- **TASK INSTRUCTIONS**: Please reproduce everything in the entries from the line containing "Viewport: 1978px width, 1400px" down to the line containing "tap(69, 198)", character for character, leaving out the pictures.

[Begin GIVEN RECORDS]

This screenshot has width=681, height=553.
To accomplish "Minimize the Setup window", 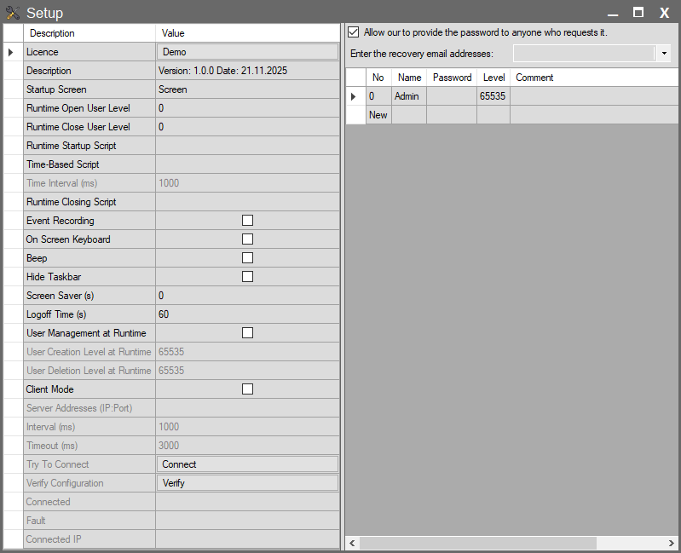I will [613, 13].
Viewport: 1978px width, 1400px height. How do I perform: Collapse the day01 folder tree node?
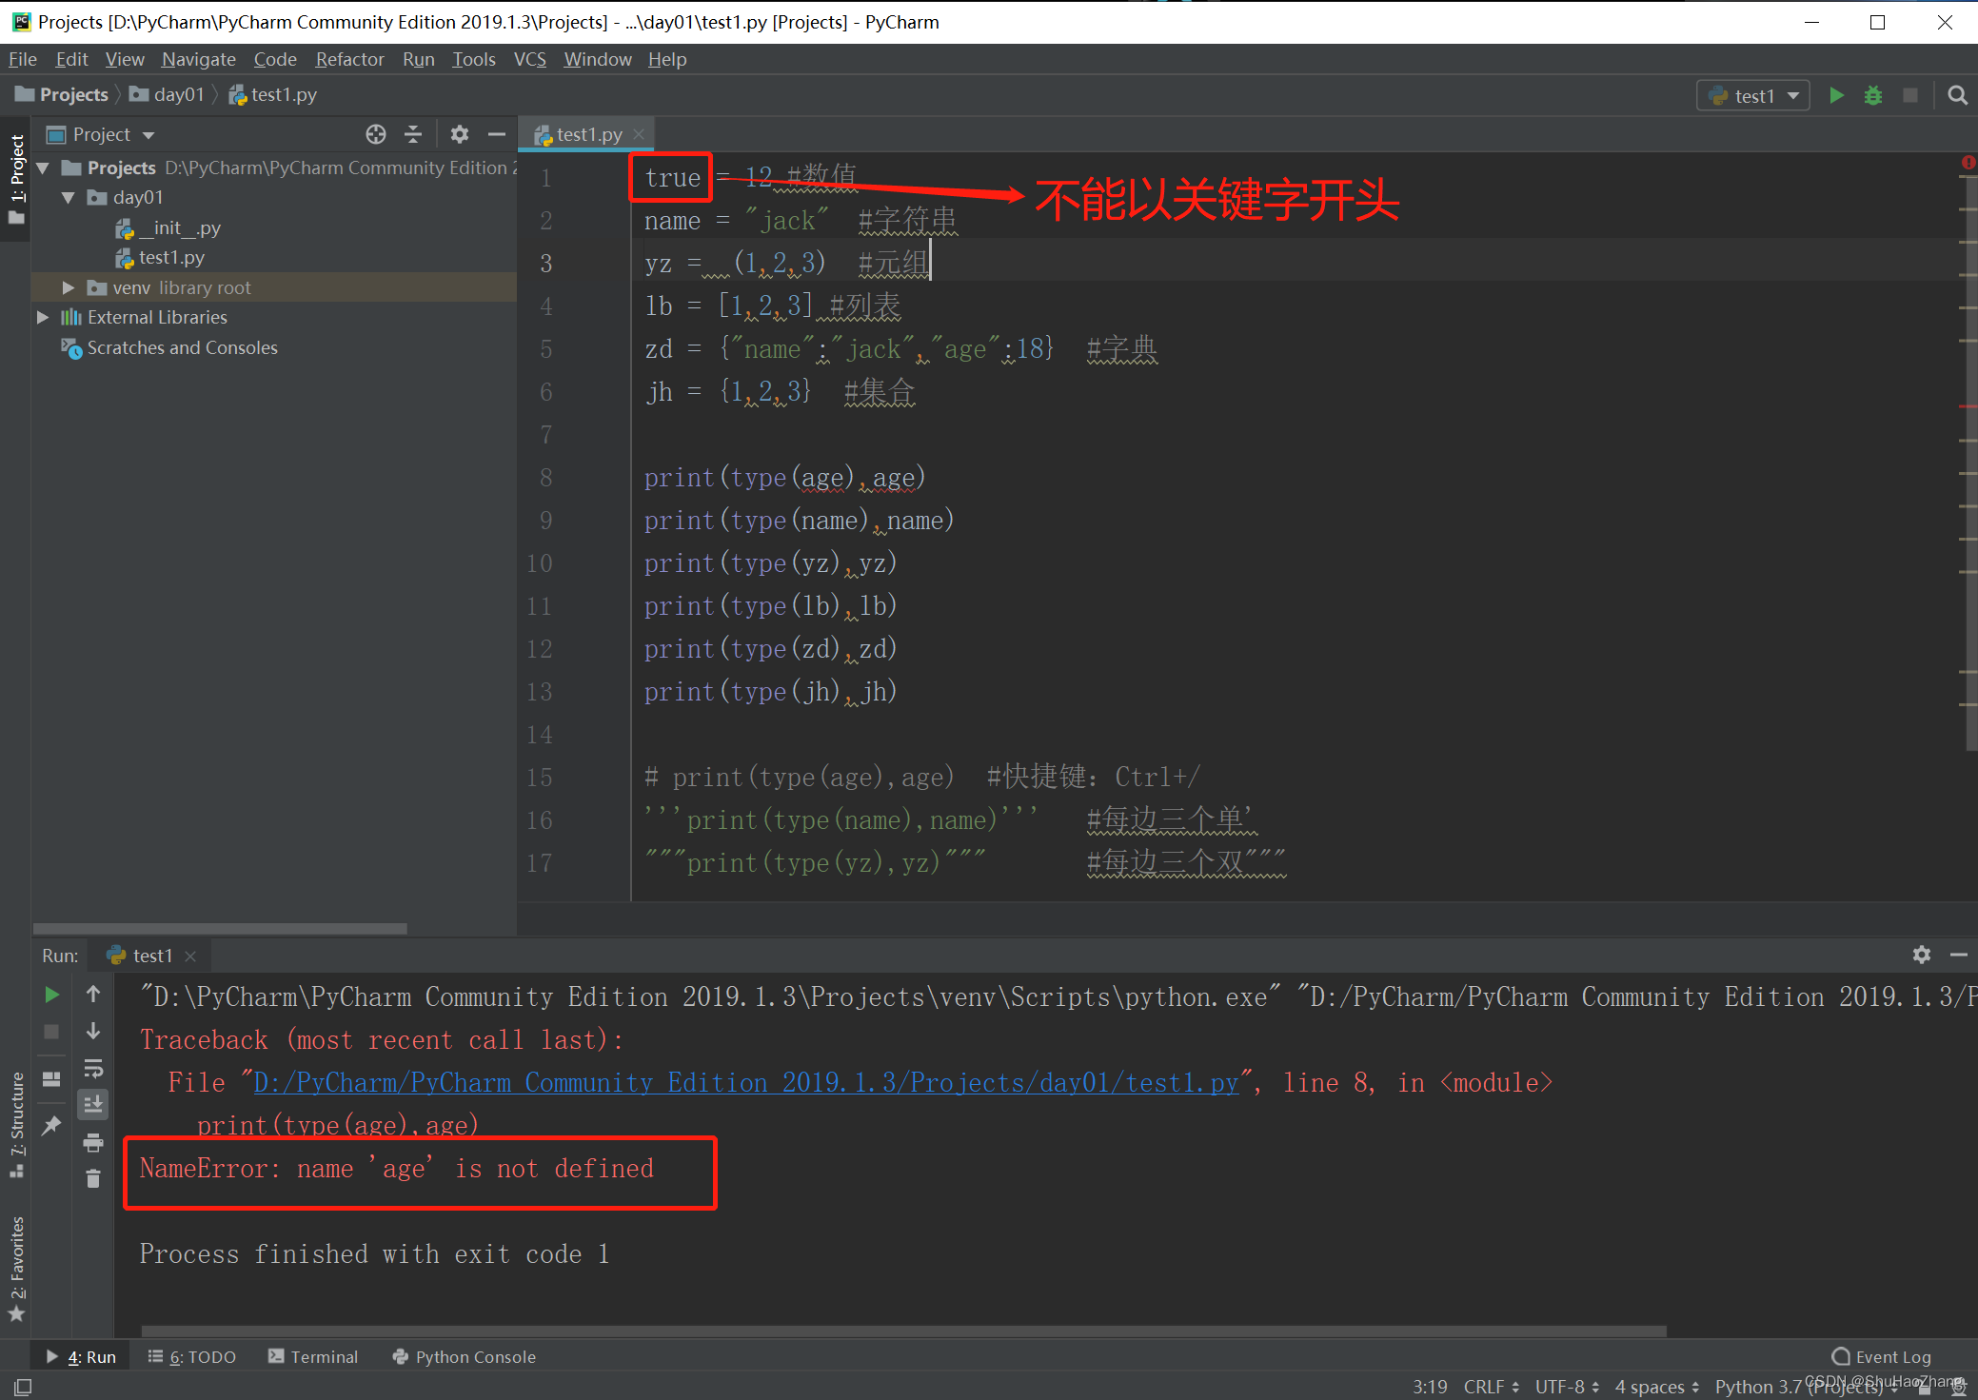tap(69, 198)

[End GIVEN RECORDS]
[Begin GIVEN RECORDS]

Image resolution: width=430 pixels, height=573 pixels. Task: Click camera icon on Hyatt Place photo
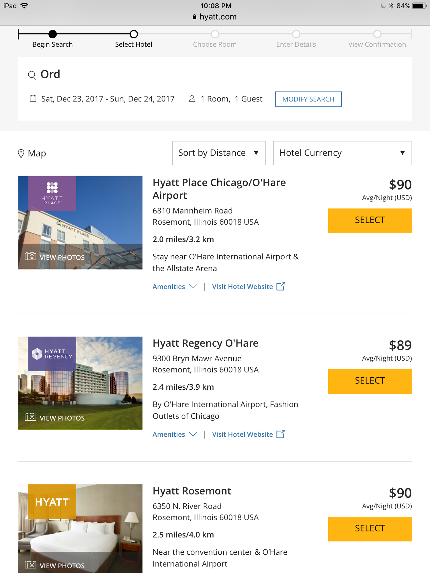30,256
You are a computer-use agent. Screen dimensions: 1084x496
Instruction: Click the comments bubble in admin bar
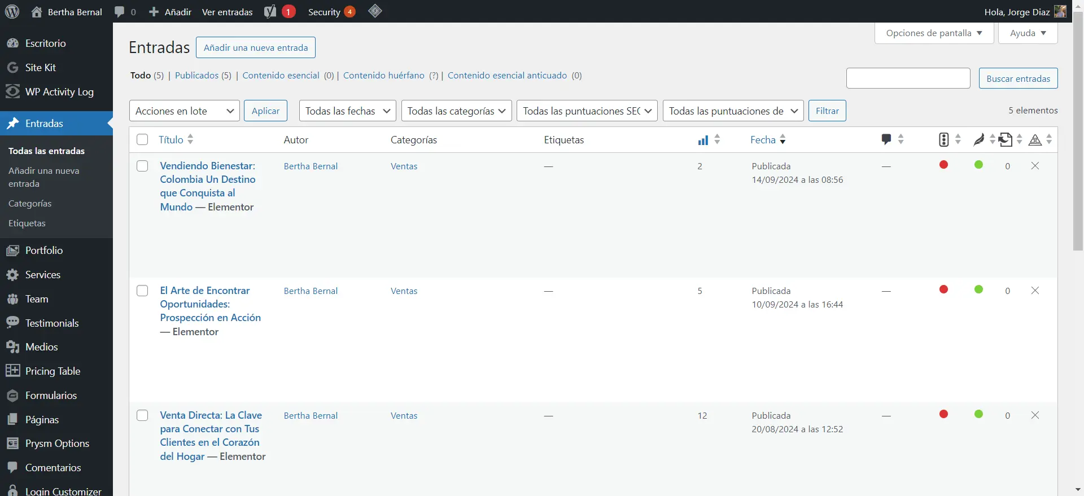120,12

[End GIVEN RECORDS]

- **EXERCISE SOLUTION**:
Viewport: 1978px width, 1400px height. How do I perform: Collapse the day01 folder tree node?
tap(69, 198)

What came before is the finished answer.